Dawkins_TweetThanks to the insufferable Richard Dawkins, I now know that there are at least a few people that think Ahmed Mohamed, the 14-year-old Texan who was arrested for bringing a homemade clock to school, faked the entire thing. Specifically, that he just took a commercial clock, pulled it out of its casing, and put it in another case. Dawkins watched this YouTube video by Thomas Talbot, who pointed out several indiscrepancies between what a “maker” clock would look like and what a commercial one would. And, of course, Talbot then tried to hashtag #ClockIsAFraud because how else will people get on the bandwagon?

Here’s why this is bullshit.

  1. Even if all Ahmed did was transfer the innards of a commercial clock to a pencil case that still takes skill and shows a passion for electronics. People who are curious about electronics often take them apart and try to put them back together rather than just making their own. It’s a learning tool and something that every person just starting out would do. As commenter Anthony Sherwood of Adafruit Industries pointed out, “Repackaging electronics that you’ve taken out of their case is how nearly all of us started out… This is how you start out… Nobody has been duped. We know that the kid was being creative by putting the guts of one thing into another thing, and we would like him to grow up in a world where he will be encouraged to make his next project bigger and better, not one in which he is arrested for showing an interest in STEAM topics.” Ahmed is 14 and evidently self-taught. It’s understandable that he pulled apart and reassembled a clock – as a real engineering teacher and supporter of children should know.
  2. Claiming that Ahmed was committing a deliberate fraud begs the question of his motive and portrays him as some sort of mastermind. One Twitter user asked Dawkins what he thought Ahmed’s motives were. Dawkins’ answer was, “I don’t know. Possibly wanted to be arrested? Police played into his hands? Anyway, now invited to White House, crowdfunded etc [sic].” So those that think Ahmed deliberately wanted to create a suspicious device also think that he is some sort of criminal genius who is so in tune with the prejudices and feelings of his school, his town, his police force, and the nation as a whole that he can manipulate all of those by simply throwing a commercial clock into a pencil case. That is incredibly unlikely if not downright impossible. His “happily ever after” of getting invitations, national support, and scholarships is dependent on someone disliking his clock and then calling the principal and then the principal overreacting and calling the police and then the police overreacting and interrogating him and then his sisters setting up a Twitter account and then people actually caring about him enough to make his story viral and then the majority of people being on his side and then… That’s a lot of working variables, and there really would be no way for him – or anyone else – to account for all of them. It’s just not likely.

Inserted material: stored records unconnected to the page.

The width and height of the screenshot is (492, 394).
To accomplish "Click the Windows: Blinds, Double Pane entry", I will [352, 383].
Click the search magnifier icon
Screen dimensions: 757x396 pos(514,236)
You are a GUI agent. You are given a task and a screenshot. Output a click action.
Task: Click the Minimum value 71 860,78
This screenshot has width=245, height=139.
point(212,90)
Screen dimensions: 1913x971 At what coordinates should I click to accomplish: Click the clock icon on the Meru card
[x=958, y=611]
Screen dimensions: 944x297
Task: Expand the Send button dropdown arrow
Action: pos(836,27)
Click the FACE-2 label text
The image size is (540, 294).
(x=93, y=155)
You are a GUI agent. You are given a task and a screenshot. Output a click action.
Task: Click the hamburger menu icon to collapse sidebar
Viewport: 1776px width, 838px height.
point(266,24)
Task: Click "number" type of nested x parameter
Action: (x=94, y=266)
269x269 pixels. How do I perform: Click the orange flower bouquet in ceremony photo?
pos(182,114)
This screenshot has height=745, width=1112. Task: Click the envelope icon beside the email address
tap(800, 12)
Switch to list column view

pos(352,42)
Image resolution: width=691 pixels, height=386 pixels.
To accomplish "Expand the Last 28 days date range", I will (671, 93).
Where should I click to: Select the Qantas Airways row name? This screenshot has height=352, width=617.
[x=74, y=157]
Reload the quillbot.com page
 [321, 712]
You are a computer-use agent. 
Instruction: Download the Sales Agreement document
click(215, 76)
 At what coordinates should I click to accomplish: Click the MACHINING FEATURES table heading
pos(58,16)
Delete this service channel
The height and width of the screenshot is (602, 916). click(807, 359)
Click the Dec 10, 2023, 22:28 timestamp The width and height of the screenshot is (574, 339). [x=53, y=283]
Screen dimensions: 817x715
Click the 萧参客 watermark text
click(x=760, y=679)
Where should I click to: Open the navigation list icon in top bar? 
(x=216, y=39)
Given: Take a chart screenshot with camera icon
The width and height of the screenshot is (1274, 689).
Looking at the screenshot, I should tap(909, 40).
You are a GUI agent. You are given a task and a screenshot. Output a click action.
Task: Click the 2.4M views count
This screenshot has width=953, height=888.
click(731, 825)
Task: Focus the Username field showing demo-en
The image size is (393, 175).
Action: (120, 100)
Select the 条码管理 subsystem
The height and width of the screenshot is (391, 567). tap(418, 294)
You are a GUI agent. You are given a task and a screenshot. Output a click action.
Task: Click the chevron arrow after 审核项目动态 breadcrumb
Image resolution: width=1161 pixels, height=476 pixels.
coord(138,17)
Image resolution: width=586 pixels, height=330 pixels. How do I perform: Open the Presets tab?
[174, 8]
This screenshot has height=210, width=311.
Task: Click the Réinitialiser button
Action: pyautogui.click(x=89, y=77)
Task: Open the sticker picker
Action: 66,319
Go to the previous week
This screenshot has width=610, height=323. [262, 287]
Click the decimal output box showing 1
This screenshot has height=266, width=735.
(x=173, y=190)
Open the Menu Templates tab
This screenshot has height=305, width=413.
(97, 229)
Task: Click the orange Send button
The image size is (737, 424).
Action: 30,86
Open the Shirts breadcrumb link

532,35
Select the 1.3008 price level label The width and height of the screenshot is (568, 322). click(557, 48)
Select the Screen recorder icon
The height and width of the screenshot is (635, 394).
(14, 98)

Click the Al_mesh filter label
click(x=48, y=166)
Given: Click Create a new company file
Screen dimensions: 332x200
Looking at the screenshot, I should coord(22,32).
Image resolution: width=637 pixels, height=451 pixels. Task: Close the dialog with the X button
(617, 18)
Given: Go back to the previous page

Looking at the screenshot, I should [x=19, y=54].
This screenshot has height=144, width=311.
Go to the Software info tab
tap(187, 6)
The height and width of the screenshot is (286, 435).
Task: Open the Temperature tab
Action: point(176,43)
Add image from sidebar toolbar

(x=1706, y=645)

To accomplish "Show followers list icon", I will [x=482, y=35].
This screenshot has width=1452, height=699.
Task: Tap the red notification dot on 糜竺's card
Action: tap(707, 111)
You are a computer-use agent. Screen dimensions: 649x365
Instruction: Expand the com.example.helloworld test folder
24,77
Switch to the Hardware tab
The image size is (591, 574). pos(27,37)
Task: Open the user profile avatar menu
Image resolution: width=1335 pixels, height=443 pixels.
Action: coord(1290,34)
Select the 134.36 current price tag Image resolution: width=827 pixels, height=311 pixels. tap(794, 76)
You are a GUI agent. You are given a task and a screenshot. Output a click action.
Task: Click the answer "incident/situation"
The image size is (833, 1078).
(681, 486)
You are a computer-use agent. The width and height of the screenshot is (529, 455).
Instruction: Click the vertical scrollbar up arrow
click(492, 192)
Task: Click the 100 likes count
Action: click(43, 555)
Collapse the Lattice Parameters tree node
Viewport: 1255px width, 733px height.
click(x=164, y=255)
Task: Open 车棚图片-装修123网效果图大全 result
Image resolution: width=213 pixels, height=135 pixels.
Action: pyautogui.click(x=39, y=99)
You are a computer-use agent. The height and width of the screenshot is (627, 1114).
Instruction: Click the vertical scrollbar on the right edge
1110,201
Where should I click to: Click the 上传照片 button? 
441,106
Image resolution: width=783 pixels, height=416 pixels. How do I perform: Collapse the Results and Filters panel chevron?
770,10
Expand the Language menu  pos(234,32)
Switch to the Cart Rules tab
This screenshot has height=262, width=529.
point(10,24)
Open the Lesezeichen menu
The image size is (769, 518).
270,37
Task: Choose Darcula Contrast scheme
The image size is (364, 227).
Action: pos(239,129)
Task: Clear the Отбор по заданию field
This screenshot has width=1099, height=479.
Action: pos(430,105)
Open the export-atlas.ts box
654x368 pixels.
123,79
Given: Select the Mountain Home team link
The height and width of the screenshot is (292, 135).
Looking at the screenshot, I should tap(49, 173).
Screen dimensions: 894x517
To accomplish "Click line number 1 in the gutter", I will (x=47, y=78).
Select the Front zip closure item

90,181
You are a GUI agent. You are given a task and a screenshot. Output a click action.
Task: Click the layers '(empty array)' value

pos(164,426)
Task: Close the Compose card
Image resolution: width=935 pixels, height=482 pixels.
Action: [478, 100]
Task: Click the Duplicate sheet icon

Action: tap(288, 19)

So Ahmed perpetuating some kind of “fraud” to be noticed is unlikely and both Dawkins and Talbot trying to claim otherwise are just perpetuating the bigoted mindset that led to Ahmed’s arrest. Now, if either of them would like to bring attention to the fact that we should be encouraging all kids to get involved in STEM and STEAM topics, not just the ones with media coverage, that is a perfectly valid point. Kids should be encouraged to pursue math, engineering, and creative pursuits, but don’t push that agenda at the expense of a kid that was just trying to impress his teacher. It’s immature, closeted Islamophobic, and just plain trifling.